You know, it is hard to say just how this all started. I had a client who realized that cake toppers aren't really different from minis, and he asked me to convert some zombies out of them. I still owe him for giving me the idea in the first place (I would have had zombies at my own wedding if I had thought of it).

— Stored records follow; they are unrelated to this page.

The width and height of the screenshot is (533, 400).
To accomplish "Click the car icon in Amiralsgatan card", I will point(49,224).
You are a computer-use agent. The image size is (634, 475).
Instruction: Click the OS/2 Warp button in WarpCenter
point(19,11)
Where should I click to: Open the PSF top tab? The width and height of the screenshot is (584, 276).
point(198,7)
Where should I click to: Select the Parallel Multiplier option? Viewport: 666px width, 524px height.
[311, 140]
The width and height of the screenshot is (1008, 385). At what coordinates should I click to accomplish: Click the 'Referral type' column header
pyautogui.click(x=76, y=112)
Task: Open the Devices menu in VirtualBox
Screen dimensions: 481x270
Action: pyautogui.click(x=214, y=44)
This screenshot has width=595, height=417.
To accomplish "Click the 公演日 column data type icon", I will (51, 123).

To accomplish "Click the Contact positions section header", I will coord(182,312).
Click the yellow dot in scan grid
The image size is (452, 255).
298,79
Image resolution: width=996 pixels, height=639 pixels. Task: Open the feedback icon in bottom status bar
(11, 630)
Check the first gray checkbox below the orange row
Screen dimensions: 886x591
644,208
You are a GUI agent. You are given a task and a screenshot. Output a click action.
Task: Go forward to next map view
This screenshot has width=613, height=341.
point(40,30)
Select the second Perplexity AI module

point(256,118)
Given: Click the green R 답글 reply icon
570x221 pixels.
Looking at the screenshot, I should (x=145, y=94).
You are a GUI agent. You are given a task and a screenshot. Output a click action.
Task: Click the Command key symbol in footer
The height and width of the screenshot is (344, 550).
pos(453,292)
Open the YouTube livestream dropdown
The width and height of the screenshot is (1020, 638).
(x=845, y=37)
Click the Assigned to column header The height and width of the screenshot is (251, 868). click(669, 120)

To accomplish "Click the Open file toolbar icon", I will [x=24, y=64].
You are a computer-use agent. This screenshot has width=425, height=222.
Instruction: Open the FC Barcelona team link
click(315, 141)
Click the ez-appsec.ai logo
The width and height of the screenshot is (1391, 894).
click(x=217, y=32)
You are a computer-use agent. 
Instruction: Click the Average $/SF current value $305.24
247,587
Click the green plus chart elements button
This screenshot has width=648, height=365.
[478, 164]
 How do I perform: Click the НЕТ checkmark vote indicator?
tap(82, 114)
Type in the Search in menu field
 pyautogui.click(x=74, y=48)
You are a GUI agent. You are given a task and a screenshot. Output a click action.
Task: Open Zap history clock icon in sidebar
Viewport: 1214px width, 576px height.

And then, somehow, this became a steady thing for me. Here is the latest in Zombie battles the wedding cake toppers. This couple is having a rough day:


----------



## The Wraithlord (Jan 1, 2007)

OMFG that is so awesome!!!


----------



## Inquisitor Varrius (Jul 3, 2008)

:shok:
If/when I get hitched, I'm getting some of those. They're too cool for words.


----------



## shaantitus (Aug 3, 2009)

Outstanding. Most cool. Might consider one for my next wedding. You could cater for divorce celebrations with the bride turned into a zombie.


----------



## Djinn24 (Jan 12, 2008)

I did a topper for a friend as well .


----------



## i23theone23i (Feb 22, 2011)

That bride looks like Paris Hilton lol


----------



## odinsgrandson (Jun 9, 2009)

Inquisitor Varrius said:


> :shok:
> If/when I get hitched, I'm getting some of those. They're too cool for words.


Thanks.

I have a friend who has made zombies a litmus test for any girl he gets serious about... he single right now.

Also, I really wish I had thought of this when I was married, because my wife would have pitched in.


----------